* Data Mentah
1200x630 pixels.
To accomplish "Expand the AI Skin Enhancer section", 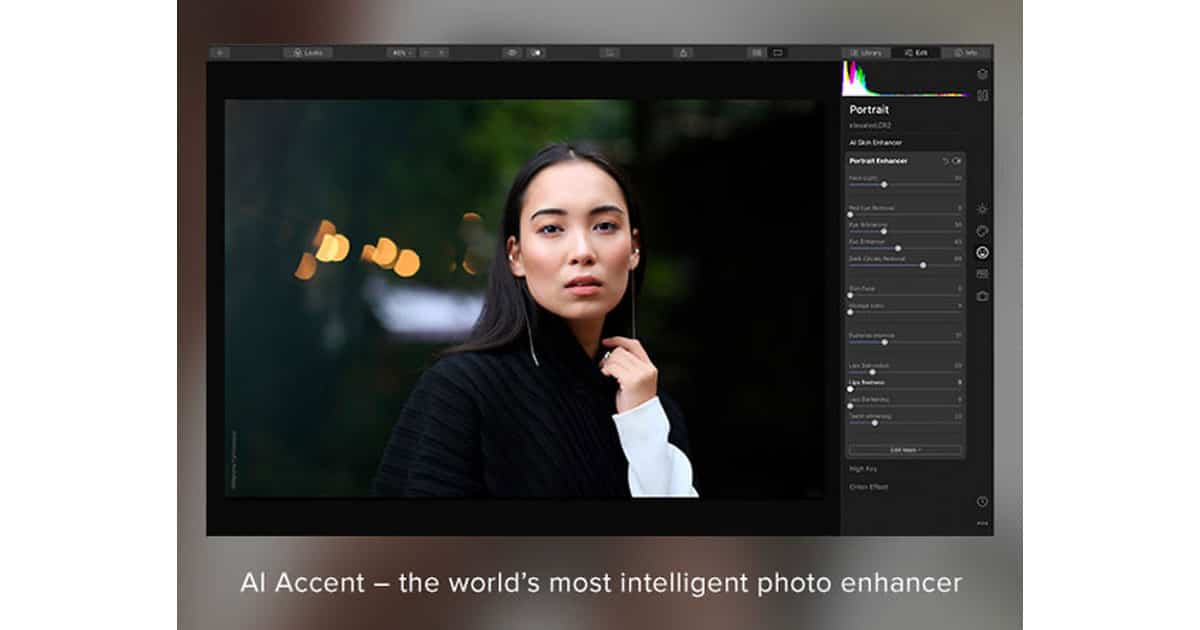I will click(875, 143).
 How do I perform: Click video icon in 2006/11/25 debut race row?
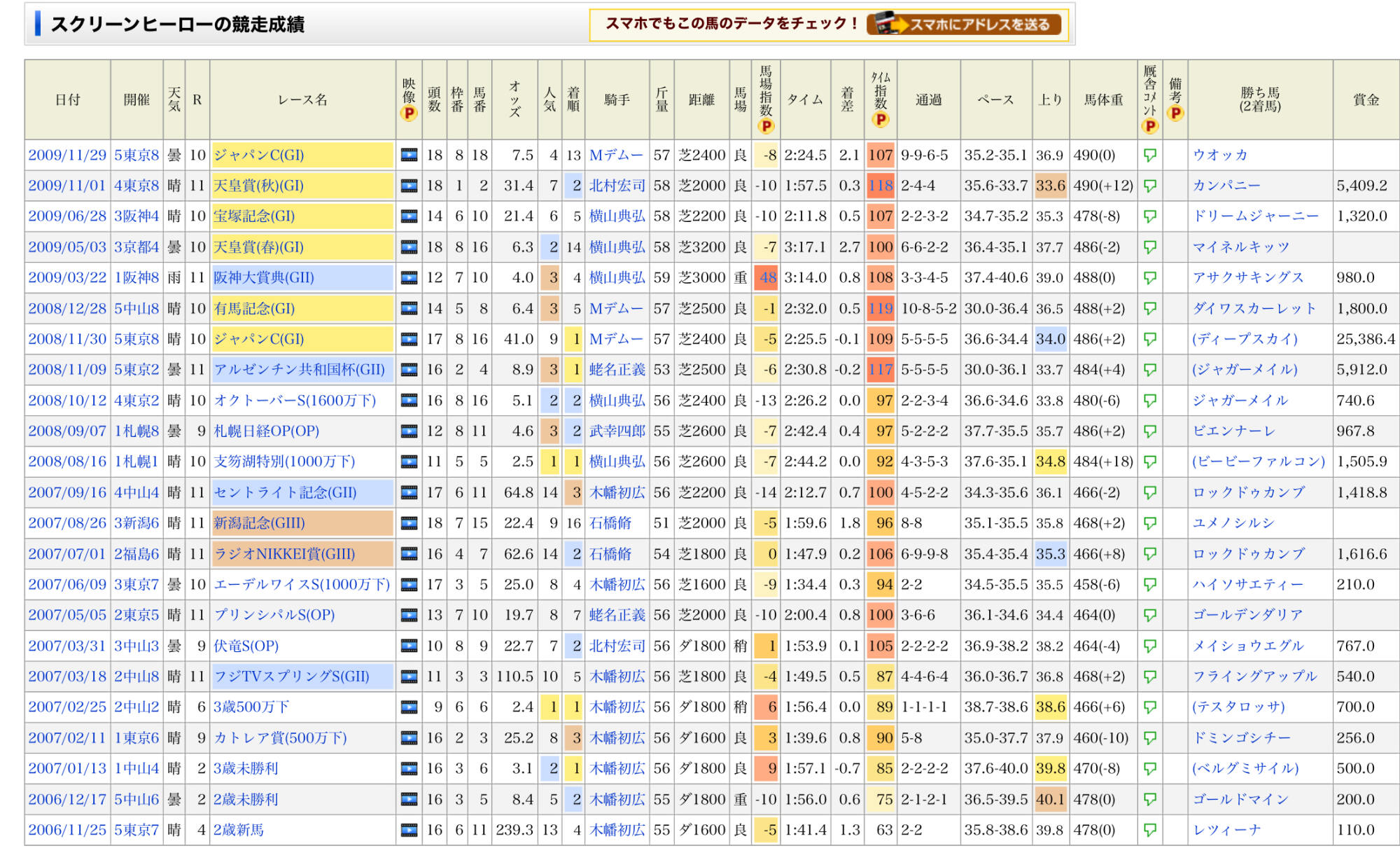409,830
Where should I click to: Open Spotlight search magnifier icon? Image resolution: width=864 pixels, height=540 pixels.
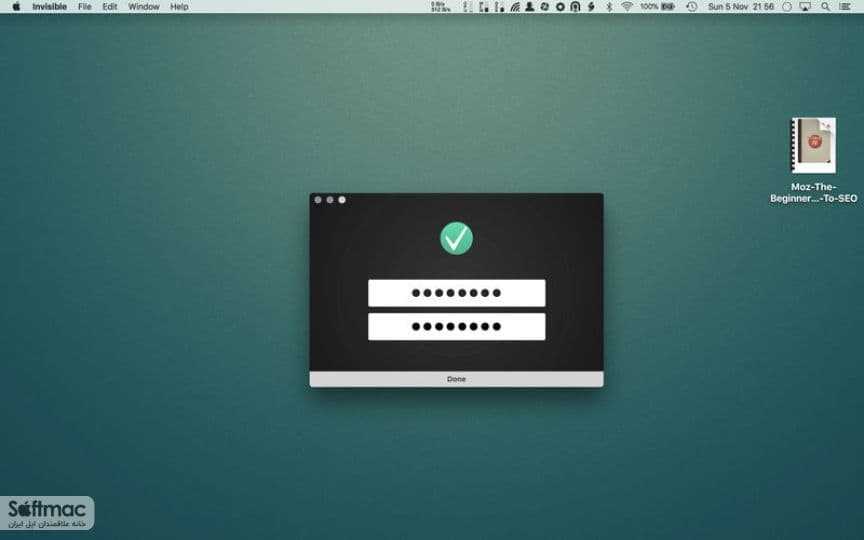click(825, 7)
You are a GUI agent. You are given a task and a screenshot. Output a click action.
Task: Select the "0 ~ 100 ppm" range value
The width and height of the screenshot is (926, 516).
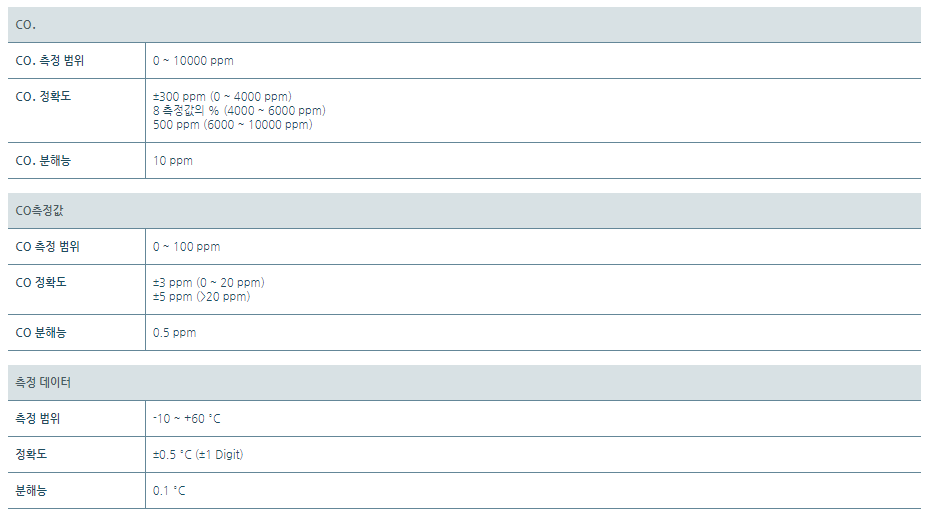pyautogui.click(x=187, y=247)
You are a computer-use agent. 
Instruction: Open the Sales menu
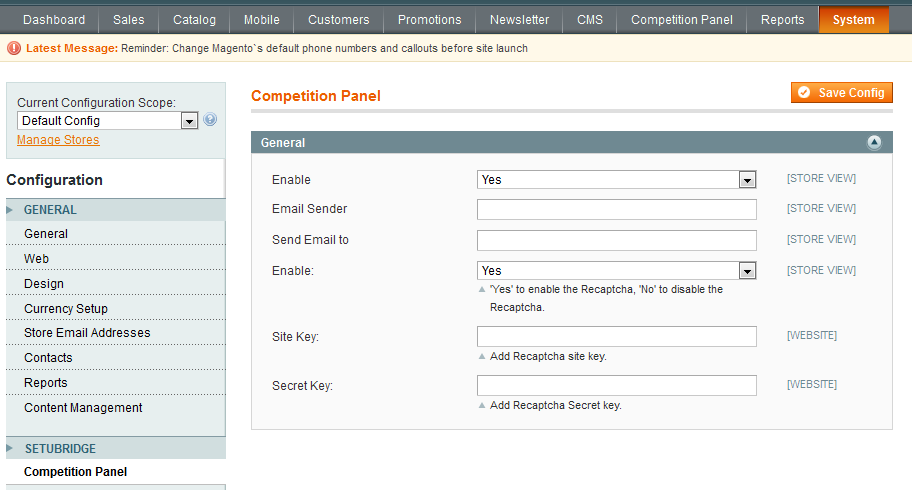[x=128, y=20]
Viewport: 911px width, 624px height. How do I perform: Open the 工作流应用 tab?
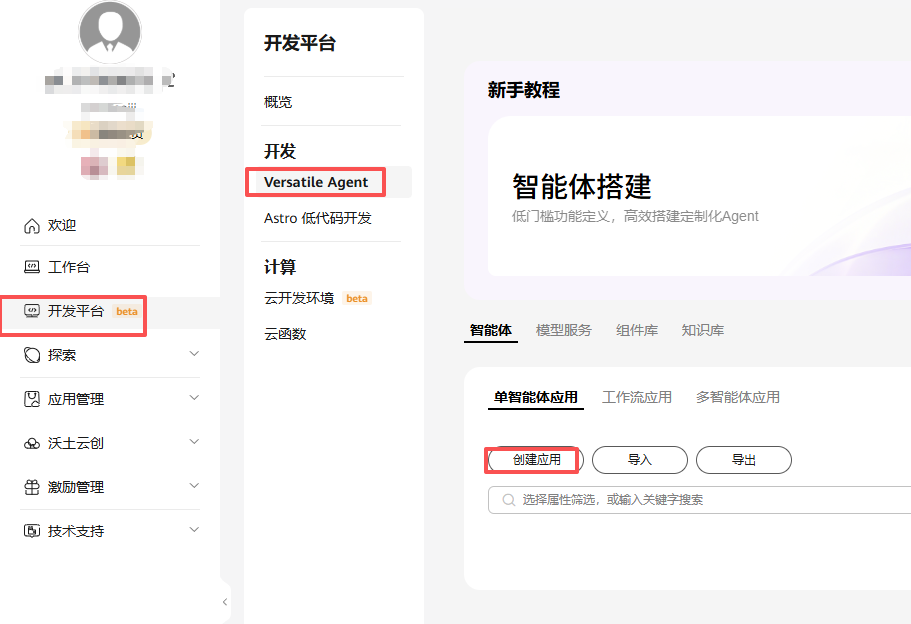(636, 397)
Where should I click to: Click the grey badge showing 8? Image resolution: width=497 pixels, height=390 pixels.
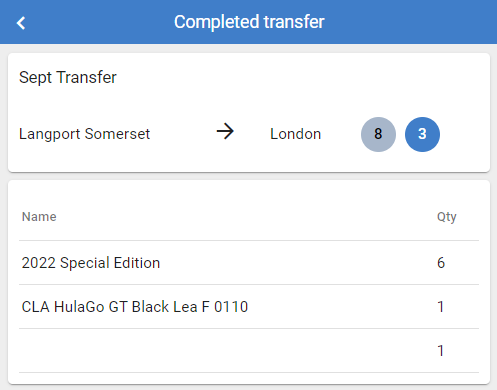pyautogui.click(x=378, y=134)
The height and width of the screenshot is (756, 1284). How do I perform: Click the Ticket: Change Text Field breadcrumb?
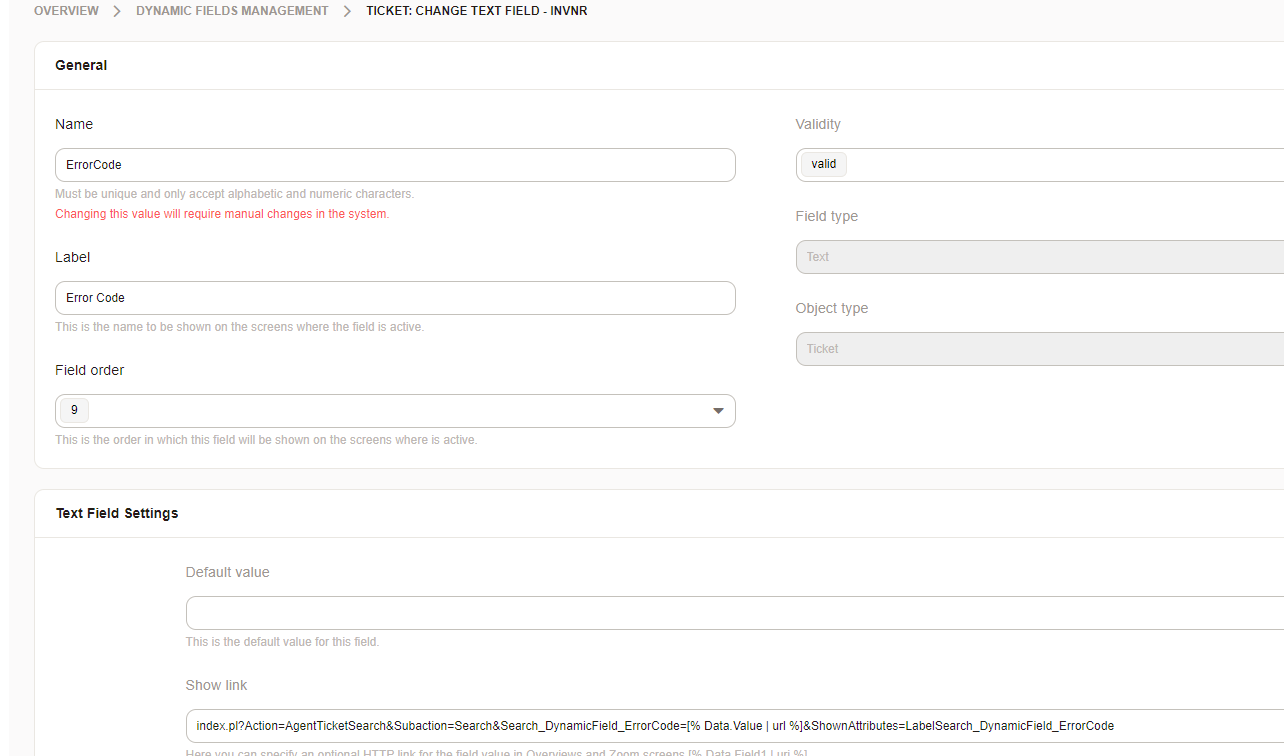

* Soal Latihan
Silakan ambil baris-baris daftar di atas tanpa mengubah apa pun, mulai dari baris yang memuat "Where should I click to: Open" sampai akhir daftar, kedua ujungnya ikut disertakan. Gambar tidak perlu dimasukkan ke dalam jawaban.

* Keluaran yang Diharapkan
Where should I click to: Open Spotlight search magnifier icon? Image resolution: width=864 pixels, height=540 pixels.
click(825, 7)
You are a GUI agent. You are given a task and a screenshot. Output a click action.
Task: Select the "0 ~ 100 ppm" range value
The width and height of the screenshot is (926, 516).
pyautogui.click(x=187, y=247)
You are a computer-use agent. 
Instruction: Open the Sales menu
[x=128, y=20]
Viewport: 911px width, 624px height. How do I perform: Open the 工作流应用 tab?
(636, 397)
Where should I click to: Click the grey badge showing 8? Image resolution: width=497 pixels, height=390 pixels.
pyautogui.click(x=378, y=134)
The height and width of the screenshot is (756, 1284). How do I perform: Click the Ticket: Change Text Field breadcrumb?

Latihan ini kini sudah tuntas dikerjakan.